TEXT EXTRACT »
Chapter 8: System Design Interview Mastery

8.5 Design a messaging system (WhatsApp / Facebook Messenger)

1. Problem Definition and Scope

We are designing a global, real-time messaging application where users can communicate text and media instantly.

The goal is to build a highly reliable system that delivers messages with low latency while handling billions of active users.

  • Main User Groups: Mobile users (iOS and Android).

  • Main Actions: Sending text messages, sharing images, and seeing message delivery status.

  • Scope:

    • Included: 1-on-1 text chat, basic Group chat, Message receipts (Sent/Delivered/Read), Offline support, and Online status.
    • Excluded: Voice/Video calling (VoIP), Status/Stories, Web client specifics, and deep cryptographic details of End-to-End Encryption (E2EE).

2. Clarify functional requirements

Must Have:

  • 1-on-1 Messaging: Users can send and receive text messages in real-time.

  • Group Messaging: Users can broadcast messages to a group of people (up to 256 members).

  • Message Receipts:

    • Sent: Reached the server (1 gray tick).
    • Delivered: Reached the recipient's device (2 gray ticks).
    • Read: User opened the chat (2 blue ticks).
  • Offline Support: If a recipient is offline, the message is queued and delivered immediately when they return.

  • Media Sharing: Users can upload and send images/videos.

Nice to Have:

  • Last Seen: Users can see when a contact was last online.
  • Push Notifications: Wake up the device when a new message arrives.

Functional Requirements

3. Clarify non-functional requirements

  • Target Users: 1 Billion Daily Active Users (DAU).

  • Message Volume: 50 Billion messages per day (approx. 50 messages per user).

  • Latency: Extremely low (Real-time). Messages should arrive within 200ms if both users are online.

  • Availability: High (99.99%). The service is a utility; it must essentially never be down.

  • Consistency: Message ordering must be strict (FIFO) within a single chat.

  • Data Retention: Messages are stored permanently to support restoring history on new devices.

Non-Functional Requirements

4. Back of the envelope estimates

  • Traffic (QPS):
    • Total Messages = 50 Billion / day.
    • Seconds in a day $\approx$ 86,400.
    • Average QPS = $50,000,000,000 / 86,400 \approx$ 580,000 requests/sec.
    • Peak QPS (e.g., New Year's) $\approx$ 3x Average $\approx$ 1.7 Million requests/sec.
  • Storage (Text):
    • Average message size $\approx$ 100 Bytes.
    • Daily Text Storage = 50 Billion $\times$ 100 Bytes = 5 TB / day.
    • Yearly Text Storage = 5 TB $\times$ 365 $\approx$ 1.8 PB (Petabytes).
    • Conclusion: We need a database that scales horizontally (Sharding).

GIVEN DATA »
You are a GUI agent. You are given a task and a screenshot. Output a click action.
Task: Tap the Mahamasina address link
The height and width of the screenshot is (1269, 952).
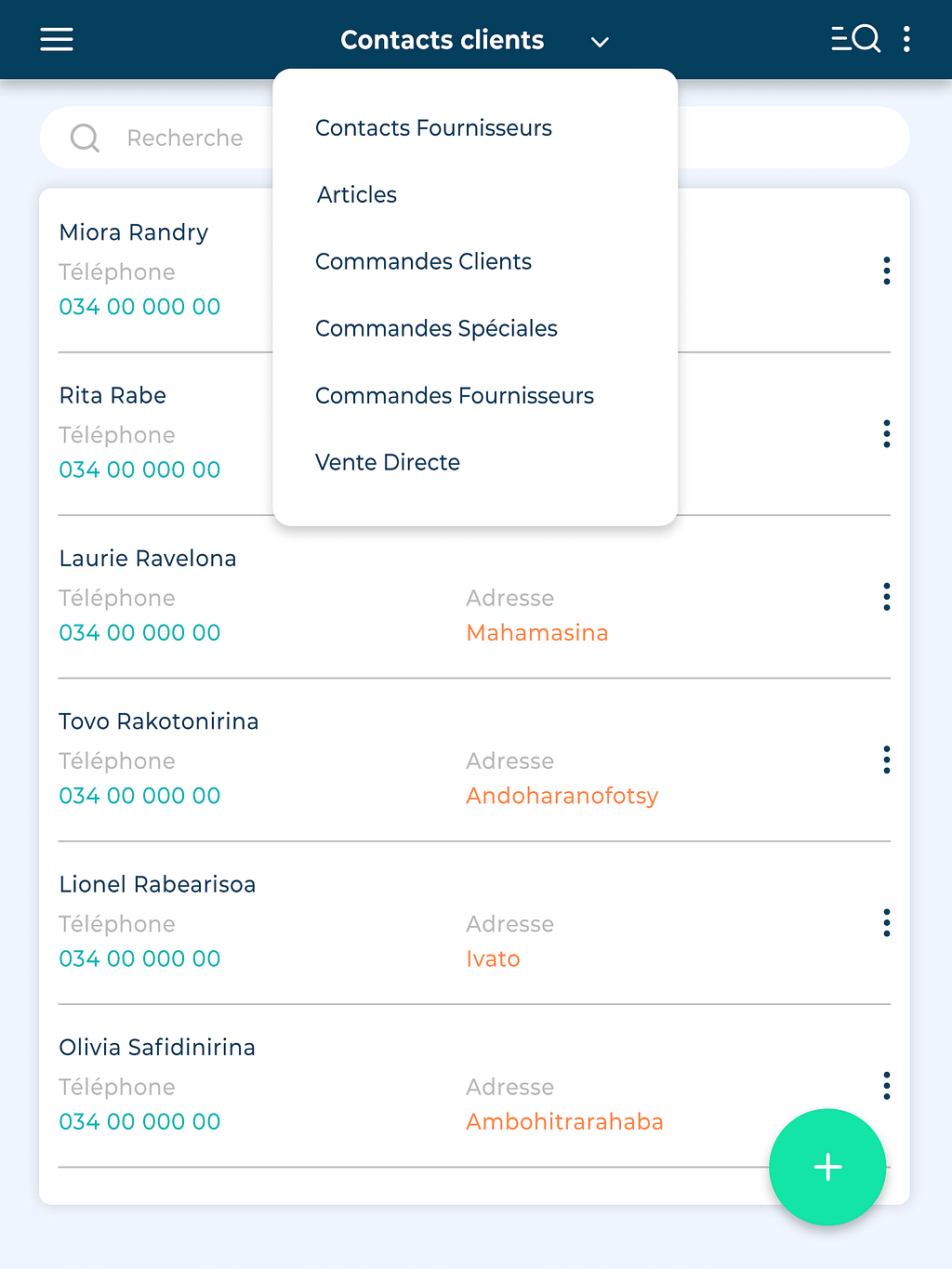(537, 633)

AIM »
Revise the messaging system design text, starting at "3. Clarify non-functional" and ending at "a single chat.", so that "Target Users" is replaced by "Expected Users".

FULL OUTPUT »
3. Clarify non-functional requirements

  • Expected Users: 1 Billion Daily Active Users (DAU).

  • Message Volume: 50 Billion messages per day (approx. 50 messages per user).

  • Latency: Extremely low (Real-time). Messages should arrive within 200ms if both users are online.

  • Availability: High (99.99%). The service is a utility; it must essentially never be down.

  • Consistency: Message ordering must be strict (FIFO) within a single chat.